### Extracted data ###

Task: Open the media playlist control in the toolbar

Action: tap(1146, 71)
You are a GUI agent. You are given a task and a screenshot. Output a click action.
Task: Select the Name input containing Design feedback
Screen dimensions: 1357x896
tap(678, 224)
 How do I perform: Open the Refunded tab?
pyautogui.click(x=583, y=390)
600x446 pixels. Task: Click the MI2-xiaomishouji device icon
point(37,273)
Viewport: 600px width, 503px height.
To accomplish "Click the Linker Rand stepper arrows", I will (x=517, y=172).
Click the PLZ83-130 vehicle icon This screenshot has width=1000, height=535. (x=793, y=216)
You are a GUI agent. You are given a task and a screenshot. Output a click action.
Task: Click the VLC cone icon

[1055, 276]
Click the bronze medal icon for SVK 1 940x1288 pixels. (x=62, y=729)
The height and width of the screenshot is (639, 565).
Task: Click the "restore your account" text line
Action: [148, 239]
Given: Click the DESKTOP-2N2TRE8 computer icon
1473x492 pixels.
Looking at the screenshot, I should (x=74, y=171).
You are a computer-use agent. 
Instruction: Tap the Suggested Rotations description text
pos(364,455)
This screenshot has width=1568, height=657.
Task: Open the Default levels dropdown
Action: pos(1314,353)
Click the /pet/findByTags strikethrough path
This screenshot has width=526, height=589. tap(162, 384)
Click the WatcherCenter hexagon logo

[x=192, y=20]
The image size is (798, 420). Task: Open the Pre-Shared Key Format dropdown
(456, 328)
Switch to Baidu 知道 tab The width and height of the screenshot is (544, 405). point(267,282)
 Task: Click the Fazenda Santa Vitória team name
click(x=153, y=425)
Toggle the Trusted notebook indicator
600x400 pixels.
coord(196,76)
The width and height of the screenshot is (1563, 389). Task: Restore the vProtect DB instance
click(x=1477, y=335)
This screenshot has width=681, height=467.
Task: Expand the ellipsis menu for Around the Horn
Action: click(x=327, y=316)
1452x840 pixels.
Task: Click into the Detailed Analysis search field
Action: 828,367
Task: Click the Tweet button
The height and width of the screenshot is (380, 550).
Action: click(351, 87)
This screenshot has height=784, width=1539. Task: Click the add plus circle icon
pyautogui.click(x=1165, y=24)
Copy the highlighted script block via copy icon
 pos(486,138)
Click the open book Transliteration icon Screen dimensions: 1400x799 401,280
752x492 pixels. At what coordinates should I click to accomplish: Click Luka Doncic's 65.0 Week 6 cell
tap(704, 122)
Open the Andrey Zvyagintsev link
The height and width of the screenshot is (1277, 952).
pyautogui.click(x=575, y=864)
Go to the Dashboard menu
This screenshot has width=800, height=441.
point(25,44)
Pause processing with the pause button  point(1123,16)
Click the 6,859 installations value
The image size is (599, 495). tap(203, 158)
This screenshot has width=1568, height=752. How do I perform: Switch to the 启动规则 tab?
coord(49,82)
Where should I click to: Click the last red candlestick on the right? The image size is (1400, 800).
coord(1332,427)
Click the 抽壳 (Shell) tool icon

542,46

###

▶ **Task prompt**: All lines from the one containing "Copy the highlighted" to the end of the records, both ends included, should be printed exactly and on their own.

▶ **Answer box**:
Copy the highlighted script block via copy icon
 pos(486,138)
Click the open book Transliteration icon Screen dimensions: 1400x799 401,280
752x492 pixels. At what coordinates should I click to accomplish: Click Luka Doncic's 65.0 Week 6 cell
tap(704, 122)
Open the Andrey Zvyagintsev link
The height and width of the screenshot is (1277, 952).
pyautogui.click(x=575, y=864)
Go to the Dashboard menu
This screenshot has width=800, height=441.
point(25,44)
Pause processing with the pause button  point(1123,16)
Click the 6,859 installations value
The image size is (599, 495). tap(203, 158)
This screenshot has width=1568, height=752. How do I perform: Switch to the 启动规则 tab?
coord(49,82)
Where should I click to: Click the last red candlestick on the right? The image size is (1400, 800).
coord(1332,427)
Click the 抽壳 (Shell) tool icon

542,46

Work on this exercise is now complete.